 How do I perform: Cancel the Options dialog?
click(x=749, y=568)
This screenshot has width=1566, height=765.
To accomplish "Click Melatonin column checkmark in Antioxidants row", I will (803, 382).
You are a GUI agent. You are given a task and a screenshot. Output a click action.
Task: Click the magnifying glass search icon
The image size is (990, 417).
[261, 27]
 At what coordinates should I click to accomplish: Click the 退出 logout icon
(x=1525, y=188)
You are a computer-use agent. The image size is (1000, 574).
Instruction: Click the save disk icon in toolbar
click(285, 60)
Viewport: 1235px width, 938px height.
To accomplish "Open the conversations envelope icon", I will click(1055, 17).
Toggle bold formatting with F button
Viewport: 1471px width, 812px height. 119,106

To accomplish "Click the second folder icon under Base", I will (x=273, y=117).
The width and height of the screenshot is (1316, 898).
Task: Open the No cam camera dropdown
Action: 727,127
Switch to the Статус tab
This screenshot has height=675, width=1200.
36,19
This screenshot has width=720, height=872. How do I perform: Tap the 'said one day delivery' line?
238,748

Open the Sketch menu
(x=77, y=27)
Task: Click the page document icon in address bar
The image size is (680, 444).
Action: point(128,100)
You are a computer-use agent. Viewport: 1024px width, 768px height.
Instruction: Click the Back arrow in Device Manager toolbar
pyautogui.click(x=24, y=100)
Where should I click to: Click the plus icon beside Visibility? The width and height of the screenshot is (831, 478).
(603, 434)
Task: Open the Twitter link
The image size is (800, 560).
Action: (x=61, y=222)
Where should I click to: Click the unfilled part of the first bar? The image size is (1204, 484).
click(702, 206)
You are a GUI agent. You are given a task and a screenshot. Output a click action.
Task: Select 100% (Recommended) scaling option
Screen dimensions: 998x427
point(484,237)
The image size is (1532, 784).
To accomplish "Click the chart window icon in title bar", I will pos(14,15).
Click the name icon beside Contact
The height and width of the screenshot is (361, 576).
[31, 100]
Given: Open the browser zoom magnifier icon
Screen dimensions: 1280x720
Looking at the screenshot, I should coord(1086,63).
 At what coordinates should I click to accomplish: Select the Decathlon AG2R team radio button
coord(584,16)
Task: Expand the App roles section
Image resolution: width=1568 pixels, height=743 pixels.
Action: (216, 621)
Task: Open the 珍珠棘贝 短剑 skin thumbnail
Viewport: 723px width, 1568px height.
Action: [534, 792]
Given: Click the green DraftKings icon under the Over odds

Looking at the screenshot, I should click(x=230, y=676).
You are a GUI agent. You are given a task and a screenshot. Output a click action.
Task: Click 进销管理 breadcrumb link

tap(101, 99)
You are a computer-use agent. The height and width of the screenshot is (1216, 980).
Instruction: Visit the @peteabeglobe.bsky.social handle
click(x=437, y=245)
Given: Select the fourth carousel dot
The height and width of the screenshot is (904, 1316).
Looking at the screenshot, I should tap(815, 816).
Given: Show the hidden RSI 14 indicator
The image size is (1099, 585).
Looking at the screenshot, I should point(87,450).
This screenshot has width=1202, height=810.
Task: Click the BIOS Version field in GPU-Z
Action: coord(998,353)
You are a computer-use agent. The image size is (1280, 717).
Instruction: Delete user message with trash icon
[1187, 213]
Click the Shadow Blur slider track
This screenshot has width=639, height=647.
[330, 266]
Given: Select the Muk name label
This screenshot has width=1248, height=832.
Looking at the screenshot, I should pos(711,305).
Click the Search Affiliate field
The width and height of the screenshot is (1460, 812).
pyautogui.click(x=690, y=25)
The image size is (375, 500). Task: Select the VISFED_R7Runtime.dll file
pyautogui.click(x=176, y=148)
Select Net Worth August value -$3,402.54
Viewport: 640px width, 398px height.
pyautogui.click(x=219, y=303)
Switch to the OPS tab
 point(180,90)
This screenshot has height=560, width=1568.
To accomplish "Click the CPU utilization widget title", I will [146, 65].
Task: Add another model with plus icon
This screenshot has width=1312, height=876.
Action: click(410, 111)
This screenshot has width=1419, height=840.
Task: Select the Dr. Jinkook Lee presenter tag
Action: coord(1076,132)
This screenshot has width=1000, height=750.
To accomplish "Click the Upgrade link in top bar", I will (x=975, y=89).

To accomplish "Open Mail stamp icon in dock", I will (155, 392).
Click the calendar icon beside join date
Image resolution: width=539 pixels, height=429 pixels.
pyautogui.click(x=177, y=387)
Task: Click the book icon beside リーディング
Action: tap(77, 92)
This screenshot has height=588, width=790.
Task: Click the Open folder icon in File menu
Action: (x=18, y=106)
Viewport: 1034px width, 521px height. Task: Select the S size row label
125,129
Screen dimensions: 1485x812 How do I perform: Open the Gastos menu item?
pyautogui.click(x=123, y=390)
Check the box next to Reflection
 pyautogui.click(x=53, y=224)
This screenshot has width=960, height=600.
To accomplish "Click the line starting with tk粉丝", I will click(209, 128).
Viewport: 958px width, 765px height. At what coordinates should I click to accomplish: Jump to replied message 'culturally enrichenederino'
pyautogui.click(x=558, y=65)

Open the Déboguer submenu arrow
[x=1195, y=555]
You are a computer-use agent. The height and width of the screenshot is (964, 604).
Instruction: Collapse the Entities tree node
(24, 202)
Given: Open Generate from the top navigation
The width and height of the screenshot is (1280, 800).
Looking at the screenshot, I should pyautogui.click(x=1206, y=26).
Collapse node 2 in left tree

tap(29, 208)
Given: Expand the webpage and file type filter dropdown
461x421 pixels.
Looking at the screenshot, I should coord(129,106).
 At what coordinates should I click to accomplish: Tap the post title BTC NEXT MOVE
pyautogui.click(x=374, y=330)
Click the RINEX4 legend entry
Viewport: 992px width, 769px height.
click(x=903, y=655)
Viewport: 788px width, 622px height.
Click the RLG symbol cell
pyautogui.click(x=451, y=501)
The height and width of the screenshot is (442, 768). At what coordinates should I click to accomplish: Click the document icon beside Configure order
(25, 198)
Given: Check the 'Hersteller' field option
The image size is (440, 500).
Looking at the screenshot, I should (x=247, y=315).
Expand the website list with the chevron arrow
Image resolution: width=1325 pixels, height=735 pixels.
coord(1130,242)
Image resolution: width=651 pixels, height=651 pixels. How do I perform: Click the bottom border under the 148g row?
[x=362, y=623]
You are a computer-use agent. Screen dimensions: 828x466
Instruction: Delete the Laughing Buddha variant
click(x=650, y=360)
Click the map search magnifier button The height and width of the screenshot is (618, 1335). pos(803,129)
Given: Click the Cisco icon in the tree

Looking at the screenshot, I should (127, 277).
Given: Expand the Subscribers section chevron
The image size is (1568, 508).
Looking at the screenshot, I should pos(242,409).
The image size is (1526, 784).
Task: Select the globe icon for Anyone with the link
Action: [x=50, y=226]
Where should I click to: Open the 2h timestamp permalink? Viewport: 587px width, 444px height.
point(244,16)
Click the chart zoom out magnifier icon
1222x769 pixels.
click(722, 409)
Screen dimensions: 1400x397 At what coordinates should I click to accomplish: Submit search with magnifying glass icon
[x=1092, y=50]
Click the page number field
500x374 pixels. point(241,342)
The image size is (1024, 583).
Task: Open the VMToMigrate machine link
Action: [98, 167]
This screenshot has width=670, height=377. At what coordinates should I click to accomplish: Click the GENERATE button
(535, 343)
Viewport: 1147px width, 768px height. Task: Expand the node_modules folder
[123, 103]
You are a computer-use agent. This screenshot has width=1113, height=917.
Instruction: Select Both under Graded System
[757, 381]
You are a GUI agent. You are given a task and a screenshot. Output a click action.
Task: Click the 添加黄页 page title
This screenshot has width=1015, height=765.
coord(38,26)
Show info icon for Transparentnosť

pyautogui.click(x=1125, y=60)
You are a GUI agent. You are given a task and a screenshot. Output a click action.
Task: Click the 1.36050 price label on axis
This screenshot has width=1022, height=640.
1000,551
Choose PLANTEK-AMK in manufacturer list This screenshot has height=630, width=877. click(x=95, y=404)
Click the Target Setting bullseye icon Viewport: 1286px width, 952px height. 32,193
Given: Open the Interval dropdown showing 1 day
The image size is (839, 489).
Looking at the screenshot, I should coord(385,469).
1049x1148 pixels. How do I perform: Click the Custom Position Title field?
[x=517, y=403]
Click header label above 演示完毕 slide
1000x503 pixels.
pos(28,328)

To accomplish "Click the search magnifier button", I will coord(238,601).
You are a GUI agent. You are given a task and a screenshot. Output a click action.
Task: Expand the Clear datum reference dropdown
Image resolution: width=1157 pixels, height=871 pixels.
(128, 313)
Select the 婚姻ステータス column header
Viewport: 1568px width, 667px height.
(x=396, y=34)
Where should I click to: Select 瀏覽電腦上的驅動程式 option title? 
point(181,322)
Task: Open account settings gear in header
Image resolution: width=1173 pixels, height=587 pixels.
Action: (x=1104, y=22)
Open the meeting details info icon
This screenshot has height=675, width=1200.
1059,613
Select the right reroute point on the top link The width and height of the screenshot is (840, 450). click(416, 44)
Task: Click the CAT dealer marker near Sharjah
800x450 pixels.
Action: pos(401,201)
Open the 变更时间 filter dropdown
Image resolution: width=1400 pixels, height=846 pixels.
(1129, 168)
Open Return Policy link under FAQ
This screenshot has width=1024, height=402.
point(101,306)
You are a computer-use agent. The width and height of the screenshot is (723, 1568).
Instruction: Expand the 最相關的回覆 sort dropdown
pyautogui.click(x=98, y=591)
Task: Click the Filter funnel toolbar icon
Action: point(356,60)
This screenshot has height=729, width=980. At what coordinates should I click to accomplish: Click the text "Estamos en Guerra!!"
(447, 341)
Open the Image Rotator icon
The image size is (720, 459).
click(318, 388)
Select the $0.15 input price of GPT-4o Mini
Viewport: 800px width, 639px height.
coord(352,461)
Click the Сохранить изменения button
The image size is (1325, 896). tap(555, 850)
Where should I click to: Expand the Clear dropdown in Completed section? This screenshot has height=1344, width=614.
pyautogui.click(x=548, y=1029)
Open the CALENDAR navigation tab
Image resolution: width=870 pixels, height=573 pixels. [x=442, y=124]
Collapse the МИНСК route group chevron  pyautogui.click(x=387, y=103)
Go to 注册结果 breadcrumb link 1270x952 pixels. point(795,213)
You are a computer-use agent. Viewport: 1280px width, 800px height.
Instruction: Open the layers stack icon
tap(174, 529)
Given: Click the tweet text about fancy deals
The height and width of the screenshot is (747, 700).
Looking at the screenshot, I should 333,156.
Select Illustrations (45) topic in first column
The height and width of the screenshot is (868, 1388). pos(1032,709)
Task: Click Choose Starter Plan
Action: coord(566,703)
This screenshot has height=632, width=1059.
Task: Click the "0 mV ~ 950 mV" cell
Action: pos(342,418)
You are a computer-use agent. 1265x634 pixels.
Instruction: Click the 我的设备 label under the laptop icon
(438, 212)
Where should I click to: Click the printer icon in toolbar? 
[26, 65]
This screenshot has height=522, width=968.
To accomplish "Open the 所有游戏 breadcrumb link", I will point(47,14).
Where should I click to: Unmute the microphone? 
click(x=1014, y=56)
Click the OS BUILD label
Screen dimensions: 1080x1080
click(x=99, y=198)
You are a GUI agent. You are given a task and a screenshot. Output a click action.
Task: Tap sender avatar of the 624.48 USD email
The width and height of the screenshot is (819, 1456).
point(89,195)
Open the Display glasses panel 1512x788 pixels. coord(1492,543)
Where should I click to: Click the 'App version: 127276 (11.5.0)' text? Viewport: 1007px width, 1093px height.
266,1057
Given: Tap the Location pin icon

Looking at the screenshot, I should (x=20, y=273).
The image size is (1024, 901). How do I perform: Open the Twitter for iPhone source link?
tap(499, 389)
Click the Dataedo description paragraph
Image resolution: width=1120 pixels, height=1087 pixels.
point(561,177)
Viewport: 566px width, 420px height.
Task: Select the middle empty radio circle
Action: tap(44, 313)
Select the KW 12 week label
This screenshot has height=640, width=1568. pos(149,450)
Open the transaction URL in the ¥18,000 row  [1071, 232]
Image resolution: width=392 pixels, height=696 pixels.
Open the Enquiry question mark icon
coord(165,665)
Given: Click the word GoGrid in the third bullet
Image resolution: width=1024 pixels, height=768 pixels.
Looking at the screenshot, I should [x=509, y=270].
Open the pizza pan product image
----------
WHAT YOU ARE ASKED TO DO — Every line above in which the word "header" is present must be copied into the answer.

ANSWER TO THE PROBLEM —
Click header label above 演示完毕 slide
Select the 婚姻ステータス column header
Task: Open account settings gear in header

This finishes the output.